遅くなりましたが、今回のアジアカップを振り返ってみます。
決勝トーナメントに進出し、結果4位と終わった日本。オシム監督になって1年。常に結果の求められる代表監督にあっては、決して満足のいく結果ではない。セルジオ越後氏に至っては、監督更迭を謳うほどである。その賛否についてはここでは触れないものの、自分なりに現代表を取り纏めてみます。
先ずアジアカップの代表は、オシム監督の目指していた代表の姿だったのか?ということ。
先発メンバーを見ると、それは一目瞭然だろう。ジーコが監督だった頃と比較してみると、選手の屋台骨であるトップの高原、司令塔の中村俊輔、守りの要である中澤と川口らは、すったもんだがあったものの同杯では不動の地位であった。言うなれば、改良版ジーコジャパンである。
オシム監督の目指す「走るサッカー」を構築するためにメンバー構成をしていったはずが、結果としてこのようになってしまったのは、監督として本意だったのか不本意であったのか定かでないものの、現状としてそれだけ人材が不足しているということだ。
これはかなり深刻な問題である。
Jリーグが発足して早15年。選手の育成制度が整い、技量のある選手を生み出しつつも、かのゴールデンエイジ(小野や高原、中村俊輔ら)に追いつき、追い越す存在が現れていない。
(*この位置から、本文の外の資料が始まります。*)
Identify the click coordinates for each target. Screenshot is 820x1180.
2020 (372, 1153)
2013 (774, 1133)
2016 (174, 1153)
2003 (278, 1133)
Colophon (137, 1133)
と言うのも、ジーコ監督の頃に世代交代があまり行われてこなかったツケがここに来て出てきている。代表を担うべき中核の年代(22~26才)の国際経験があまりに乏しい。代表として試合に出られなかったため、所属チームがアジアチャンピオンズリーグに出るなどしなければ、決して体験できるものではない。たとえその舞台に立てたとしても、「代表」の試合ではないのである。
そういう駒不足の状況『だからこそ』、オシムが監督に選ばれたはずである。(少なくとも私はそう思う)
しかしながら、期待された成績を残せなかったのは残念だったし、現代表の形態が改良版ジーコジャパンになってしまったことも悔やまれる。